Interrupt detection is only half the problem. If TTS synthesis is slow, the loop feels unresponsive even when interruptions work correctly. The user interrupts, the mic opens, Whisper transcribes, the LLM responds. Then there is a long silence before the first audio plays.

Piper runs as a VITS model via react-native-sherpa-onnx. The ONNX inference provider matters significantly. Three candidates exist: nnapi, coreml, and xnnpack. NNAPI causes dimension mismatches on VITS TTS models (sherpa-onnx issues #958 and #2443). CoreML triggers shape inference errors with VITS and Kokoro models (#1792). xnnpack is the optimized CPU backend and is stable on both platforms:

function getProviderCandidates(): string[] {
  // nnapi crashes on TTS with dimension mismatches (sherpa-onnx #958, #2443).
  // coreml has shape inference errors with Kokoro/VITS (sherpa-onnx #1792).
  // xnnpack is the optimized CPU backend and is stable on both platforms.
  if (Platform.OS === 'ios') return ['xnnpack', 'cpu'];
  if (Platform.OS === 'android') return ['xnnpack', 'cpu'];
  return ['cpu'];
}

After the engine initializes, a warmup synthesis runs immediately before any user-facing speak() call:

private async _warmUpStreamingTts(): Promise<void> {
  const tts = this._streamTts;
  if (!tts) return;
 
  await new Promise<void>((resolve, reject) => {
    tts.generateSpeechStream(
      'Hello, how are you today?',
      { sid: this._getSidForVoice(), speed: 1.0 },
      { onEnd: () => resolve(), onError: event => reject(new Error(event.message)) },
    ).catch(reject);
  });
}

This ensures the ONNX model weights are loaded into the CPU cache and xnnpack's internal buffers are allocated before the first real speak() call arrives. On 2022 midrange Android hardware (Cortex-A55/A78 class SoCs), first-audio latency after warmup is near zero: the model emits audio chunks almost immediately after generateSpeechStream is called, because the streaming VITS decoder starts producing samples before synthesis is complete and the first chunk is scheduled to audioCtx.currentTime for immediate playback.

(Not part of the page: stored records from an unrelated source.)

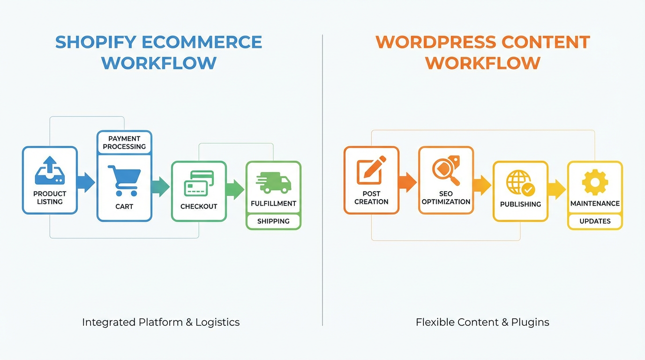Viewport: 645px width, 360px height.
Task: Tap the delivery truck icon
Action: pos(274,182)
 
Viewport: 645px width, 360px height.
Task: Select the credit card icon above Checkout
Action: pos(199,183)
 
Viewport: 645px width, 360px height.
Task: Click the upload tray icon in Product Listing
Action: pos(50,171)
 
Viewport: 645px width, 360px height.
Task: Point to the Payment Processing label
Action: pos(124,142)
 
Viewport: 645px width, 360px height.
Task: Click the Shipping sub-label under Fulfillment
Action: pos(273,221)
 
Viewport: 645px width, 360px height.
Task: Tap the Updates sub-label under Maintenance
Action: pos(595,221)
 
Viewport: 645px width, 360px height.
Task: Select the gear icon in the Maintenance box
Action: pos(595,182)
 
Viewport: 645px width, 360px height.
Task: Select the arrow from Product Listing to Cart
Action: pos(86,182)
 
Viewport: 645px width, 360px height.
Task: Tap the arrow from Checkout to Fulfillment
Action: pos(235,189)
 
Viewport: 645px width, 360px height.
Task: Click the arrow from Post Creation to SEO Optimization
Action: pos(407,182)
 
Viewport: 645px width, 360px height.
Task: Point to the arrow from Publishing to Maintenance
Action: pos(556,189)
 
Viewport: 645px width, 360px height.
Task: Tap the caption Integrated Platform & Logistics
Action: pos(161,322)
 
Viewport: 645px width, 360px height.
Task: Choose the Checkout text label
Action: pos(199,207)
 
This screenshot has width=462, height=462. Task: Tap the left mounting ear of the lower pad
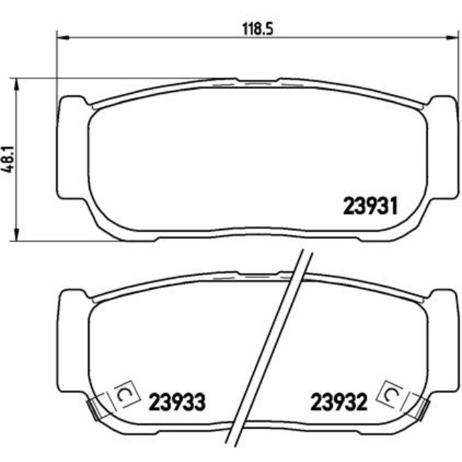(71, 341)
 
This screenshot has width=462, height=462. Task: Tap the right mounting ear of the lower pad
(442, 341)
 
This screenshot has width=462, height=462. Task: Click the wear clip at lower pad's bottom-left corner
(94, 407)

The AudioContext must be pinned to the model's native sample rate (22,050 Hz for Piper):

if (!this._audioCtx || this._audioCtx.state === 'closed') {
  this._audioCtx = new AudioContext({ sampleRate });
}

react-native-audio-api on Android does not resample: it plays buffers against the native audio rate and ignores any mismatch between the AudioContext sample rate and the buffer sample rate. A 22,050 Hz buffer in a 44,100 Hz context plays at 2x speed. Pinning the context to sampleRate (from tts.getSampleRate() after initialization) prevents this. The value is cached in _sampleRate so no native round-trip is needed on each speak() call.

Short consecutive sentences are merged before synthesis. Sentences shorter than 70 characters get merged into the next one, replacing sentence-final punctuation with a comma at the join point:

const MIN_MERGE_LEN = 70;
let mergeBuf = '';
for (const s of rawSentences) {
  mergeBuf = mergeBuf ? `${mergeBuf.replace(/[;!?,.]+$/, ',')} ${s}` : s;
  if (mergeBuf.length >= MIN_MERGE_LEN) {
    mergedSentences.push(mergeBuf);
    mergeBuf = '';
  }
}

The merging keeps per-unit synthesis time proportional to audio duration, which keeps AudioContext scheduling gap-free. When sentences are very short, synthesis time exceeds playback duration and the scheduler has to wait. Merging avoids that.

Kokoro: forward() per sentence and the drain queue

Kokoro uses react-native-executorch's ExecuTorch runtime rather than ONNX, and runs at 24,000 Hz. The useTextToSpeech hook exposes two synthesis modes: stream() (an async iterator over audio chunks) and forward() (synthesises one text input, returns a Float32Array). stream() looks like the natural choice for sentence-by-sentence synthesis, but it has a critical bug on Android.

After calling streamStop(true) to cancel an in-flight stream, the native code kills the generation thread but never signals the JS async iterator as done. The for-await loop hangs indefinitely, leaving isGenerating pinned to true. Any subsequent speak() call that checks isGenerating before issuing the next forward() either blocks forever or throws "currently generating".

forward() does not have this problem. It resets isGenerating in its own finally block regardless of how it exits. The bridge uses forward() one sentence at a time, with a poll loop to wait for any in-flight call to complete before issuing the next:

// forward()'s finally calls setIsGenerating(false) as an async React state update,
// so the re-render may not be visible yet on the next event-loop tick.
if (ttsRef.current.isGenerating) {
  const settle = Date.now() + 500;
  while (ttsRef.current.isGenerating && Date.now() < settle) {
    await new Promise<void>(r => setTimeout(r, 10));
  }
}
const raw = await ttsRef.current.forward({ text: sentence, speed });

The gap between sentences is eliminated by overlapping synthesis with playback. Completed sentence chunks are pushed onto a queue; a drainQueue loop pulls from the queue and calls playSamples() concurrently with the synthesis loop, so sentence N+1 is being generated while sentence N plays:

const drainQueue = async (): Promise<void> => {
  while (playQueueRef.current.length > 0 && isMine() && !isStoppedRef.current) {
    const samples = playQueueRef.current.shift()!;
    await playSamples(ctx, samples);
  }
};
 
// After each forward() returns:
playQueueRef.current.push(samples);
if (!drainHolder.p) {
  drainHolder.p = drainQueue().finally(() => { drainHolder.p = null; });
}

On 2022 midrange hardware, Kokoro synthesis takes 2-3 seconds per sentence. A five-sentence response plays without gaps because the synthesis time for each sentence roughly matches the playback duration of the previous one; the drain queue stays one sentence ahead.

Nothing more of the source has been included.